TIRIKI ONUS
Tiriki Onus (Yorta Yorta) is a Lecturer in Indigenous Arts and Culture and Co-Director of the Research Unit for Indigenous Arts and Cultures in the Faculty of Fine Arts and Music. Onus has performed as an operatic singer, exhibited and curated exhibitions artwork, internationally. He is a chief investigator on an ARC Discovery Project investigating Indigenous performance in southeast Australia between 1935-75, and is currently completing a PhD on Biganga (possum skin cloaks).
Research Unit for Indigenous Arts and Cultures
Through collaborative and interdisciplinary practice and research that investigates both explicit, embodied, and performed Indigenous epistemologies in research about arts and practice-based research, the Research Unit for Indigenous Arts and Cultures (RUIAC) seeks to address the need for Indigenous philosophies of practice in the academy. RUIAC is a collaborative research unit, hosted by the Wilin Centre for Indigenous Arts and Cultural Development in the Faculty of Fine Arts and Music at The University of Melbourne.

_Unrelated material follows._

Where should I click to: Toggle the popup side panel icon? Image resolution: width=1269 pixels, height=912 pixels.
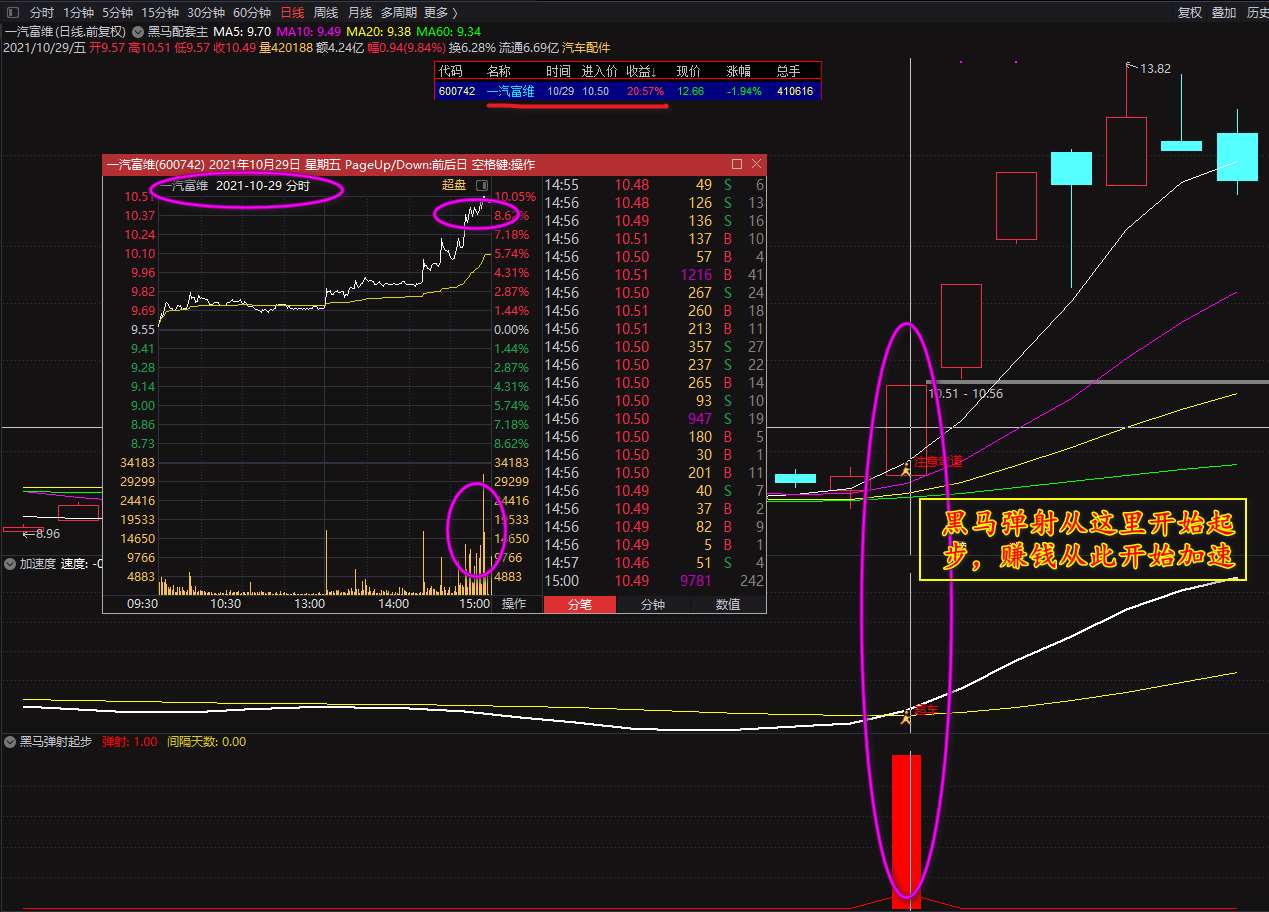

RUAIC was launched in November 2017 following a series of workshops and a symposium, attended by master artists from the regional Victoria, Kimberley, west Arnhem Land, Daly region, southeast Western Australia, and non-Indigenous collaborators from the community and academy, supported by the Indigenous Hallmark Research Initiative. Session discussions centred on fields and philosophies of practice in Indigenous arts, youth perspectives and practices in Indigenous arts, and wise practice for communities and academies. Embedding collaboration, reciprocity, accountability, and relational practice-based knowledge production and transmission, into RUIAC, the launch took the form of ceremonial dance, song, and exchange of gifts, including the Unit’s founding document – a possum skin cloak that participants produced in the course of the week. Participants sung, danced, painted and carved partnerships into the University.